« Dans son essai intitulé «Combler les silences de l’histoire africaine. Ou comment des artistes visuels s’approprient des archives photographiques pour éclairer le passé à la lumière du présent », Érika Nimis « aborde le travail de trois artistes qui créent en investissant des fonds photographiques ignorés ou oubliés, voire même inaccessibles, dans trois pays africains à l’histoire complexe faite de violences et de silences ».
Le premier est Santu Mofokeng d’Afrique du Sud qui, dans The Black Photo Album/Look At Me: 1890-1950 (1994-1999), «présente une série de portraits de familles noires sud-africaines pris dans des townships au tournant du 20e siècle, [...] » (...) ce projet vise, en réunissant ces images effacées des mémoires, à «mieux saisir les enjeux de cette époque où l’Afrique du Sud s’employait à légitimer un système politique raciste». Il permet ainsi de « rappeler la politique de l’image qui prévalait [alors] quant à la représentation des populations noires. »

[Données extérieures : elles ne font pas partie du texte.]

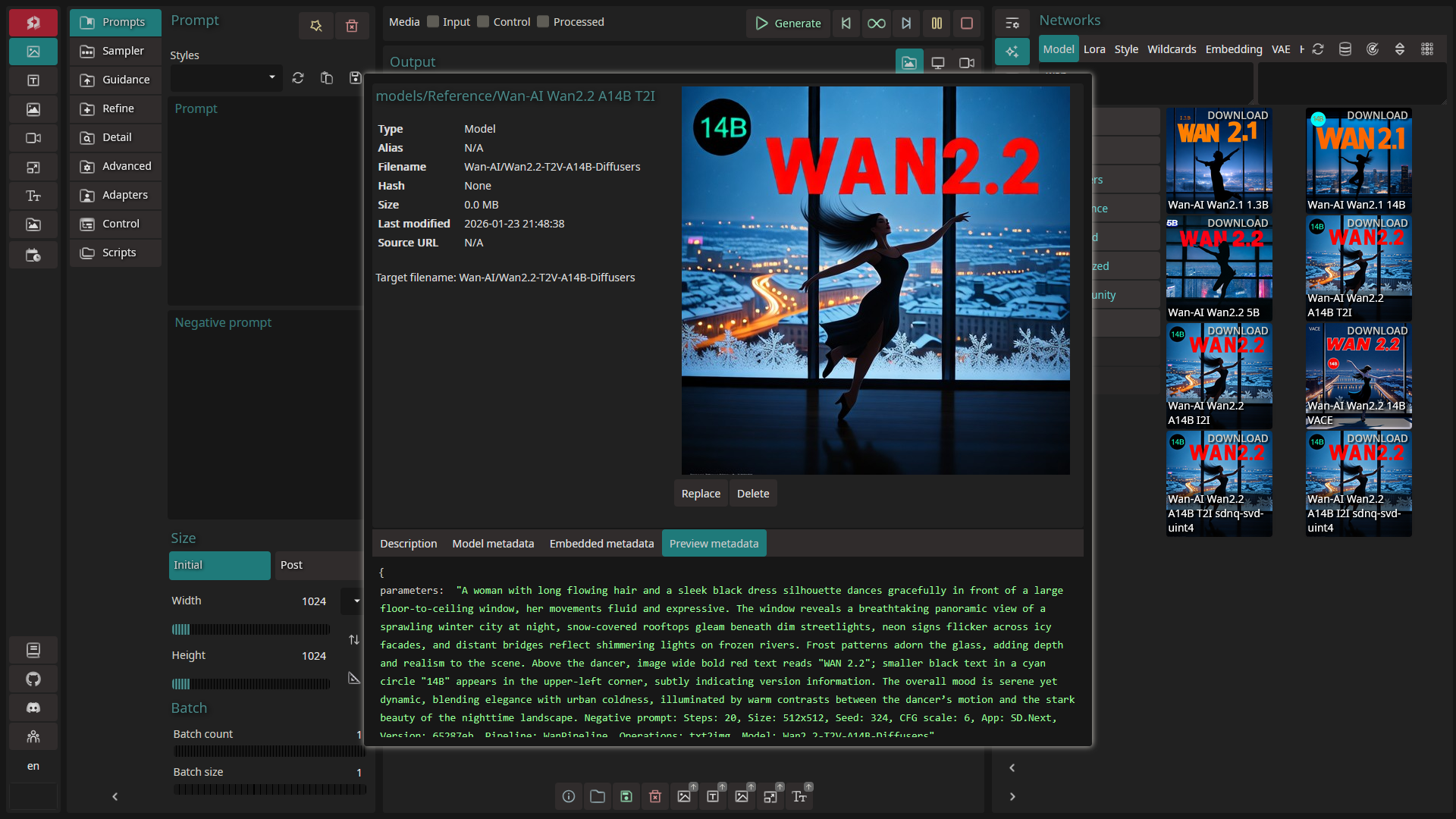Screen dimensions: 1456x819
Task: Click the GitHub icon in left sidebar
Action: click(33, 679)
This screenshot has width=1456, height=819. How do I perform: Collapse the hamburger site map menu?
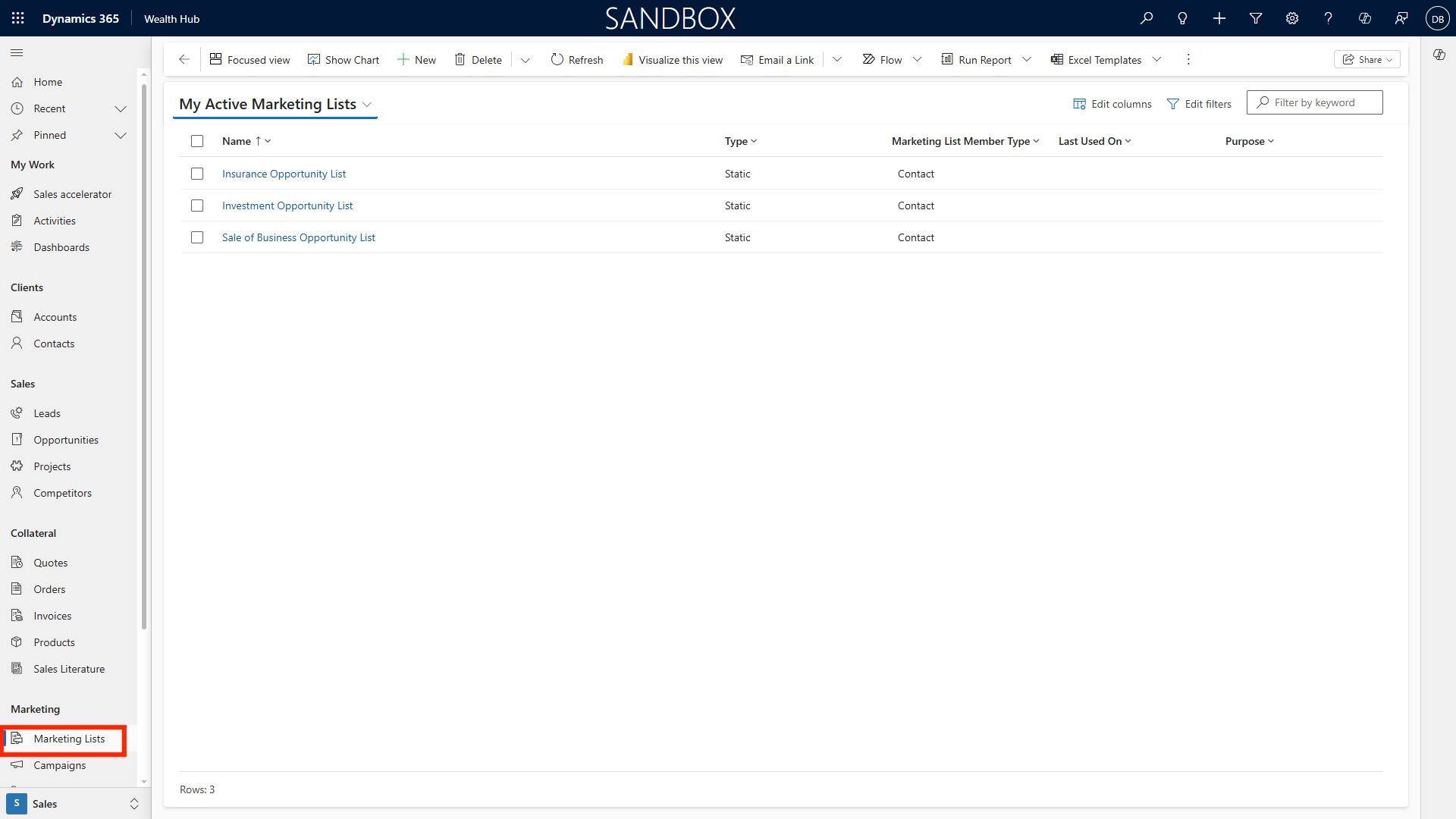click(17, 52)
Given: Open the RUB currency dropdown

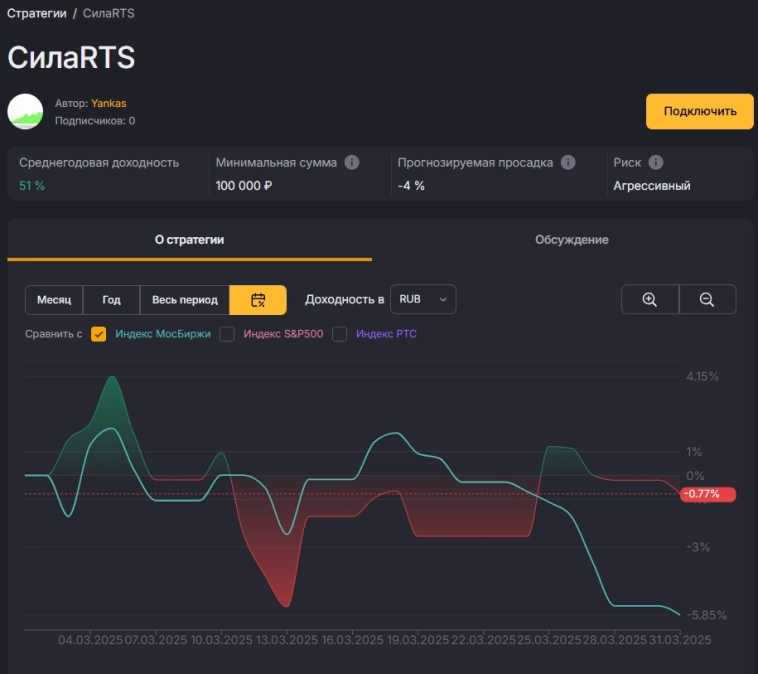Looking at the screenshot, I should [422, 299].
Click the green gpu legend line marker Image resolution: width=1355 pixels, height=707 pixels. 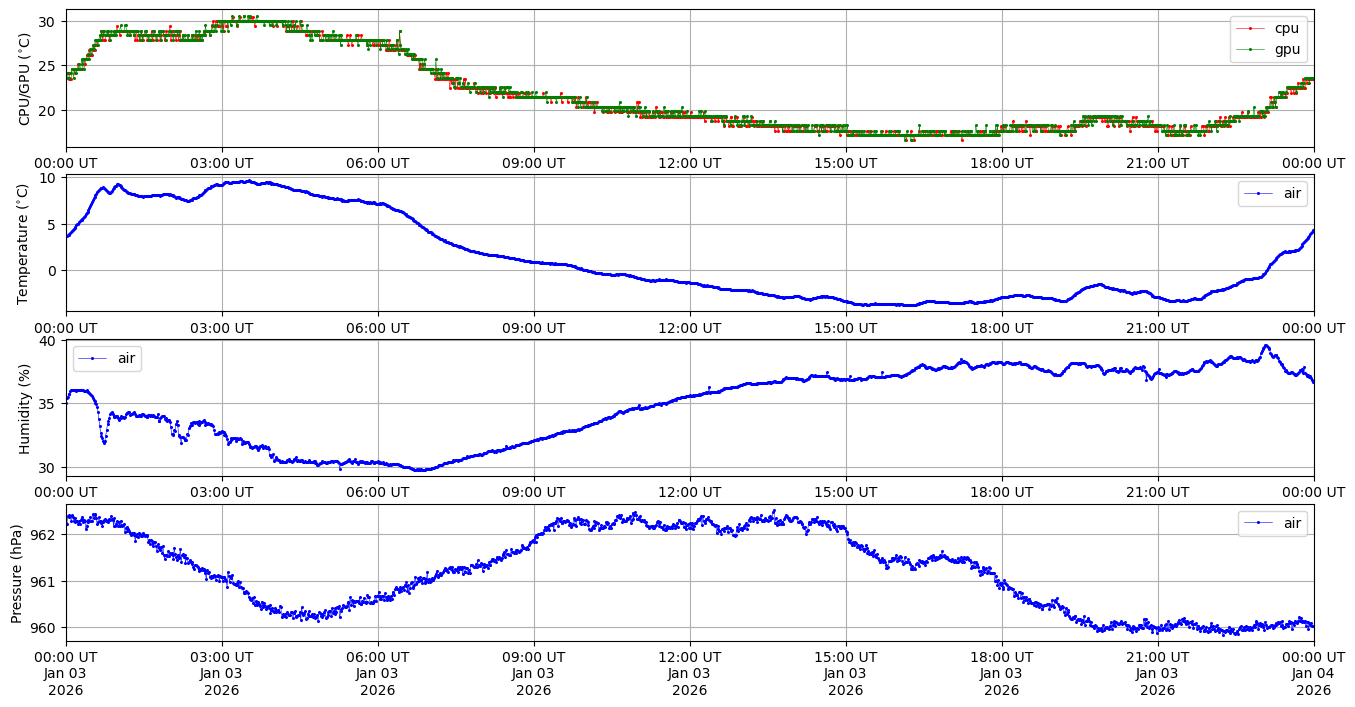[1249, 49]
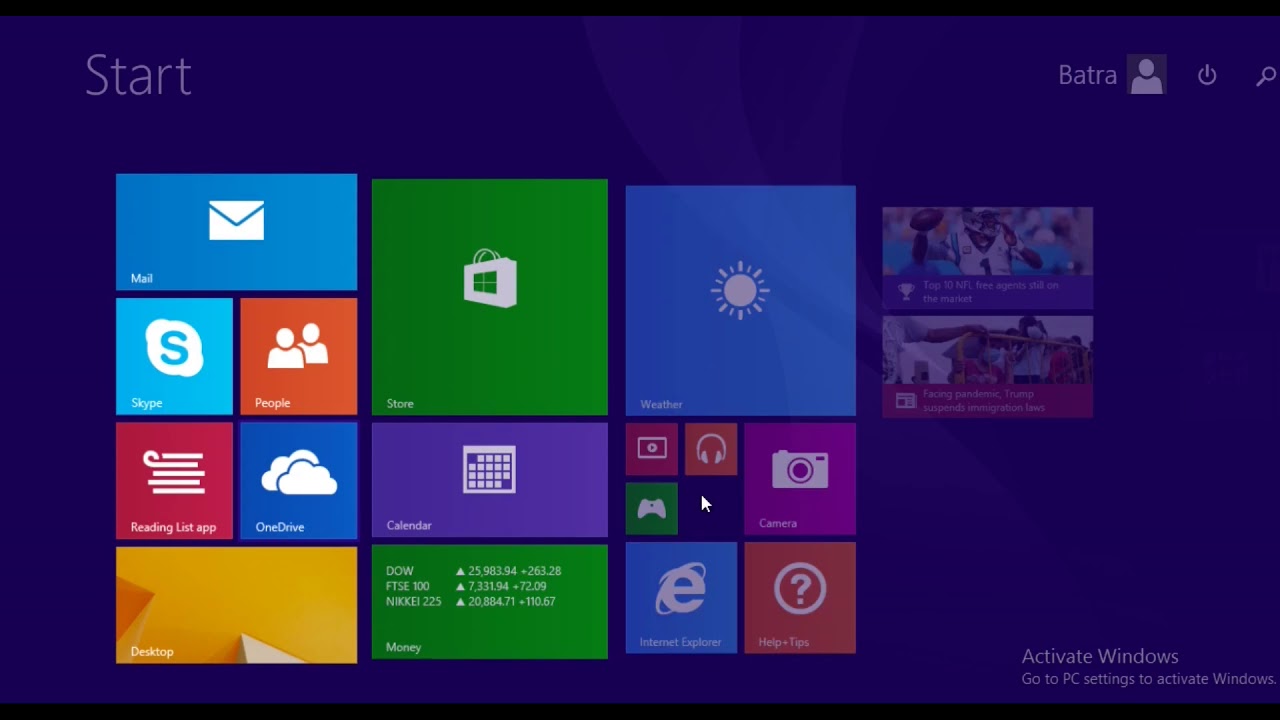This screenshot has height=720, width=1280.
Task: Switch to the Desktop tile
Action: (x=236, y=605)
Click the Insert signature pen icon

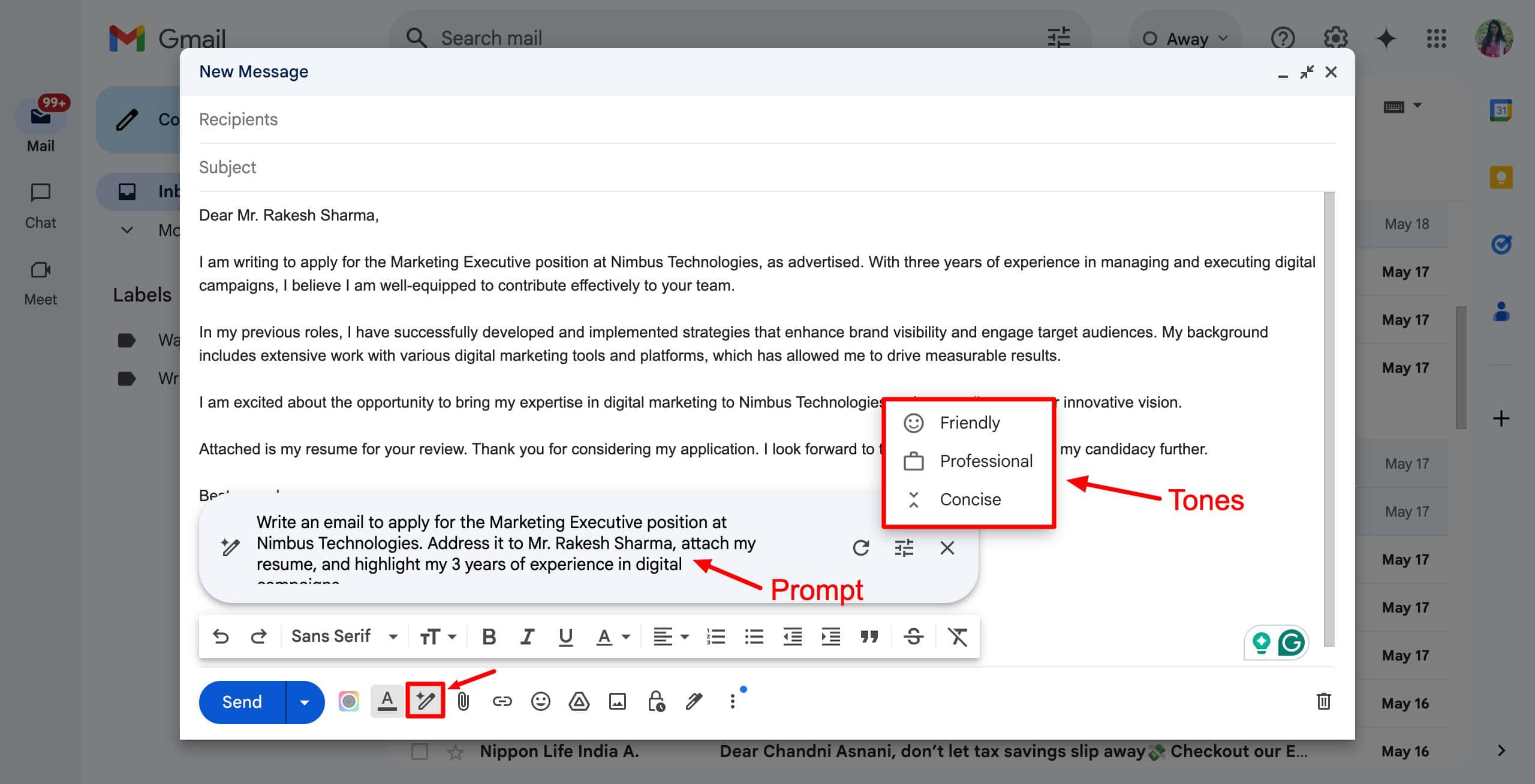(694, 701)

Le deuxième est Sammy Baloji, de République démocratique du Congo, qui, depuis 2003, «réalise un travail photographique sur l’héritage historique, industriel et architectural de sa région», Lubumbashi, capitale minière du Katanga. Dans la série Mémoire (2004-2006), il insère dans des photomontages en couleur sur le patrimoine industriel de Lubumbashi, des portraits en noir et blanc provenant d’un fonds d’archives (de) l’Union Minière du Haut-Katanga, créée (...) par les colonisateurs belges.» [...] (Il) se donne comme mission, dans une démarche d’artiste-historien, «de faire revivre ces archives coloniales dans une nouvelle dimension contemporaine qui s’entrechoque avec les réalités du passé. »
La troisième artiste est Zineb Sedira. Née en France de parents algériens, elle vit et travaille à Londres depuis 1986. «Après avoir sondé son passé familial, Zineb Sedira s’emploie depuis quelques années à “re-créer” les archives de l’histoire coloniale de l’Algérie, qui font bien souvent défaut, suite à la guerre d’indépendance menée contre la France (...) ». En 2010, elle réalise «une installation vidéo, Gardiennes d’images, consacrée au photographe algérien Mohamed Kouaci, resté dans l’ombre jusqu’à sa disparition en 1996, mais dont les œuvres se retrouvent partout, sur les timbres, sur les fresques murales dans l’Algérie postindépendance. (...) » [...]
Dans leur volonté de connecter passé et présent à partir «des archives souvent délaissées ou ignorées », ces artistes renouvellent « la manière dont l’histoire s’écrit et favorise[nt] sa transmission aux générations futures. » Comme en témoigne la démarche de ces trois artistes africains, la dimension de la mémoire, souvent liée à une quête identitaire aussi bien collective qu’individuelle, occupe une place importante dans la pratique artistique contemporaine. [...] »
> Extraits de l’introduction de « Archives et création: nouvelles perspectives sur l’archivistique », compilant plusieurs articles parmi lesquels celui d’Érika Nimis (p.27-42), à retrouver en intégralité en cliquant sur https://lc.cx/4wvG
>> Illustration : Sammy Baloji (source: www.kvs.be/fr/productions/m%C3%A9moirekolwezi)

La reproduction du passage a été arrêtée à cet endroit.